A few still photographs note the grisly, barbaric nature of the work. But on land where nothing can be easily cultivated, what are poor people to do? X can’t drive by a small herd on the road without asking Lukas, “How much do those tusks weigh?” He’s got buyers who crave the white gold.

The men who stand between X and Lukas and the elephants are the Rangers, men with a measure of empathy for the wildlife and a ruthlessness all their own that they call on to preserve it.

Asan is one of them, a young father with another baby on the way who knows that “Out here, we’re all hunters…Poachers hunt the elephants, and we hunt the poachers.”

Lukas thinks “these Rangers are not human,” pointing to river rocks where he says Rangers tie prisoners up “so that the crocodiles can eat them.”
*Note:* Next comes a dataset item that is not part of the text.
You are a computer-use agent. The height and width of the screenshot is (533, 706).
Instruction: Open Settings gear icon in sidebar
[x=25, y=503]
When the Rangers fall upon some poachers, the pummeling and kicking — “Confess the truth!” — is the “good cop” approach. The unit commander acknowledges that when they catch poachers red-handed, the verdict is “bullet on the spot.”
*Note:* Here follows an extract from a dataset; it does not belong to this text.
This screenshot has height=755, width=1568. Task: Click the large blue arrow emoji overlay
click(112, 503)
“When Lambs Become Lions” follows the two points of view — in one scene, X waves off the camera crew as a Ranger doesn’t want to be filmed — as we learn that Asan and X are cousins. And the pressures of their environment and their obligations to their families will either bring them into conflict, or lure them into an alliance.
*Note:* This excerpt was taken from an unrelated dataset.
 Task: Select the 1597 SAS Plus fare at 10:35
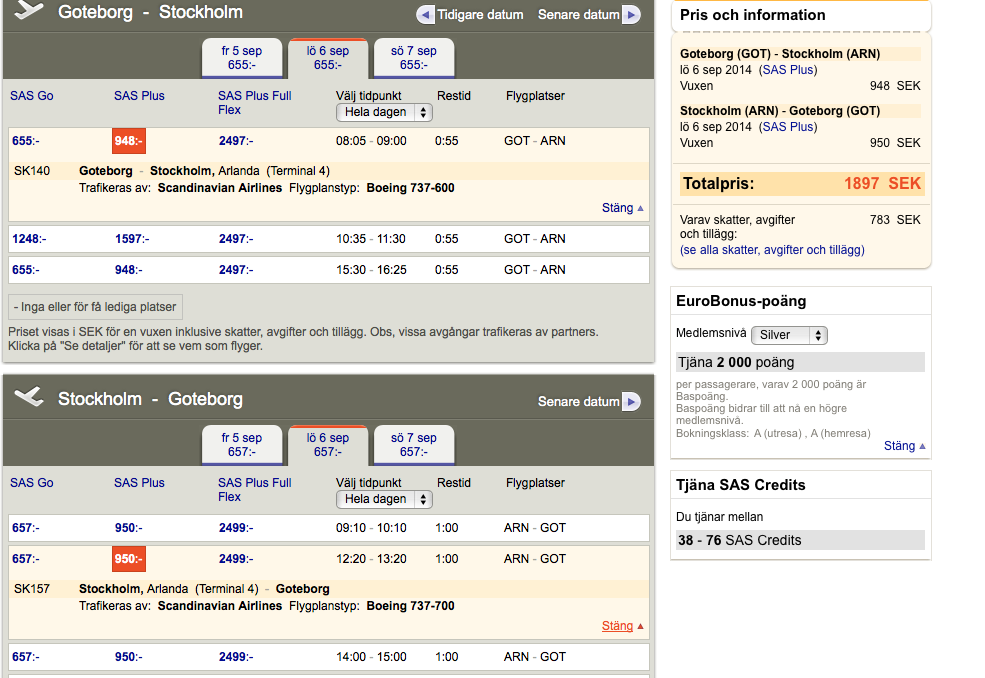click(x=130, y=239)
X knows just the right questions to ask.

“Do you have enough money?”

Kasbe says he spent four years embedding himself with real poachers and Rangers engaged in this conflict, and conjures up a film that plays much closer to a thriller than the “documentary” he insists it is.

The performances, the dialogue, the melodrama of rising suspense as X’s buyer pressures him for more product even as the Rangers close in, feel scripted and performed. Asan jokes to his wife that his son, play-acting with a stuffed dog toy that he’s “killed,” says “If he becomes a poacher, I will have to kill him!”

The camera placement is feature film dramatic with perfect lighting — blocked, maybe even story-boarded.

Perhaps there is a braggart poacher who’d love to be followed by a documentary crew without fear of discovery or prosecution. The more logical conclusion is that ex-poachers and ex-Rangers were involved, staging domestic arguments over overdue paychecks, panicking when nearly caught in the act.

So I’d bet good money that “When Lambs Become Lions” is a solid, engrossing docudrama — staged and acted — not, as its director claims, a documentary. That still doesn’t rob the film of its simple power, the suspense of wondering just who will turn on whom, and if elephants will be killed in the bargain.

2half-star6

MPAA Rating: Unrated, with violence, some profanity, smoking.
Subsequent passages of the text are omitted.